Directed by Clinton Turner Davis
Reviewed by David Roberts
Theatre Reviews Limited
The utter moral ambiguity of war and its accoutrements is powerfully reflected in Charles Fuller’s spellbinding “One Night …” the co-production of Cherry Lane Theatre and Rattlestick Playeright’s Theatre currently running at the Cherry Lane Theatre. Although Mr. Fuller’s play provides no new information about Post Traumatic Stress Syndrome in returning war veterans – that is not the purpose of this important play – it does focus on important matters of motivation, including the need to confess and the desire to be forgiven.
Alicia G (Rutina Wesley) ends up living in her car behind her mother’s house after returning from serving in the military in Iraq.

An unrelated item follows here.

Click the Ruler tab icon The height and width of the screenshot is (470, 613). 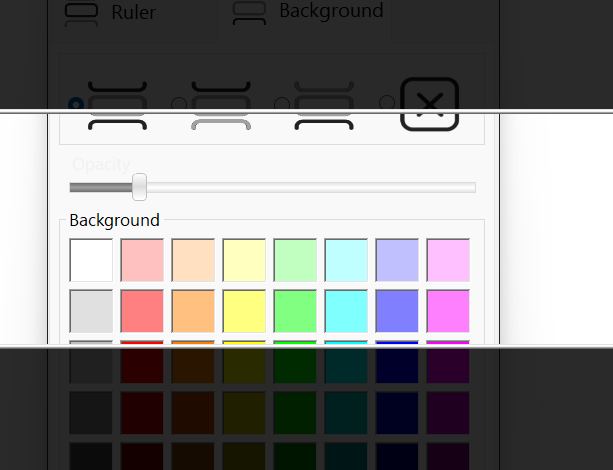[x=81, y=13]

Alicia has not only been brutalized by the vivid and recurring memories of her time in Iraq; she continues to be brutalized by the equally vivid and recurring memory of the one night she was gang-raped by fellow servicemen. Alicia is surprised by a visit from Horace Lloyd (Grantham Coleman) the fellow serviceman who, after fourteen months, has managed to track her down, travel to her home, and offer to help her out of her homeless despair.
This odd liaison lands the pair in a shelter which mysteriously burns to the ground and relocates them in a nearby motel for one night. And it is in this motel, in the midst of PTSD flashbacks, that another mystery is solved; namely, who was responsible for the gang-rape of Alicia G. Not unlike a cat-and-mouse thriller, “One Night …” explores the motivations of Horace and Alicia as they delve deeper into the relationship that has tapped into their matrix of co-dependence and search for unconditional and non-judgmental love.

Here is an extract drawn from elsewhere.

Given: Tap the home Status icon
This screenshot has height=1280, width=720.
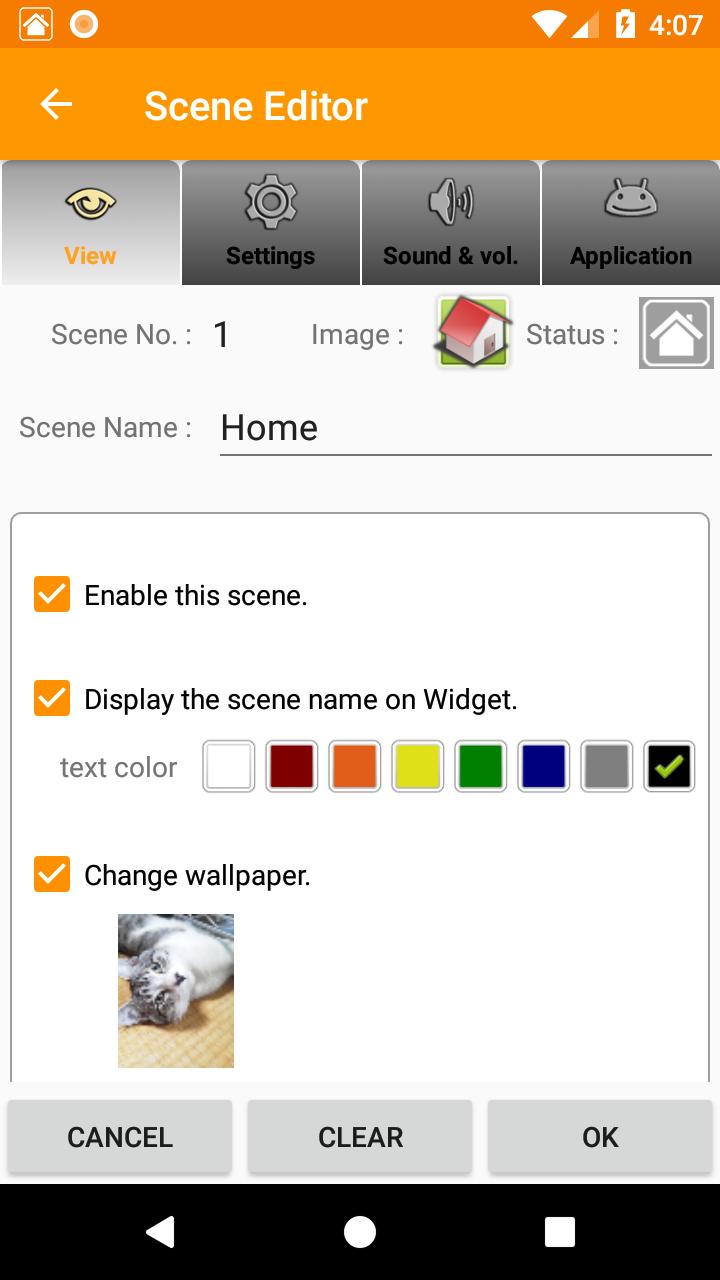Looking at the screenshot, I should [x=676, y=333].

Grantham Coleman and Rutina Wesley use their formidable craft to skillfully and carefully peel away the fear-laden layers of their characters’ personalities. Watching these two young actors provides a window into the tortured lives of two veterans scarred not only by war but by their disparate backgrounds and baggage. Their characters are manipulative, frightened, combative, angry, and confused and Mr. Coleman and Ms. Wesley give performances that permit the audience to question everything they previously believed about war and peace.

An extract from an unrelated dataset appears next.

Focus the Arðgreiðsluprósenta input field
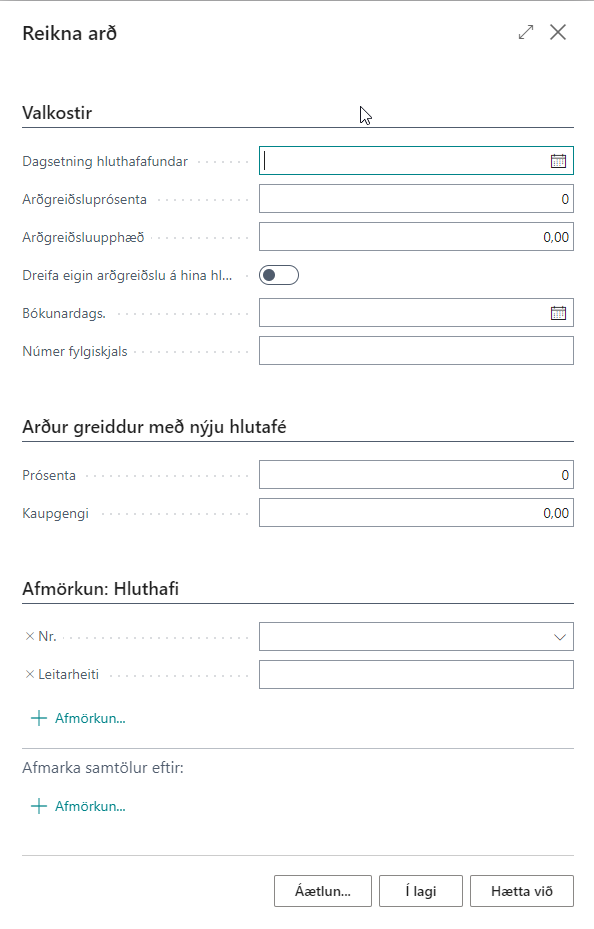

Motel owner Meny (Cortez Nance, Jr.) is the “stateside” version of the battlefields abroad who fails to understand why Horace would object to pimping Alicia to his hourly-rate clients. Mr. Nance portrays Meny with all the character’s smarminess and depravity firmly in place. K. K. Moggie and Matthew Montelongo handily portray the characters that inhabit Alicia’s and Horace’s debilitating PTSD flashbacks and memories.
“One Night …” is a hauntingly powerful extended metaphor for all the atrocities of war and the effects those offenses have on returning serviceman and their families. It raises important questions – most with no specific answer – about what is delusional and what is real; who is crazy and who is not; racism; sexism; and the necessity of war. This is not an easy menu of queries to resolve; however, Mr. Fuller’s play, under Clinton Turner Davis’s resplendent and firm direction, does raise the significant questions about the human condition when it is forced to interface the inhumanity of war.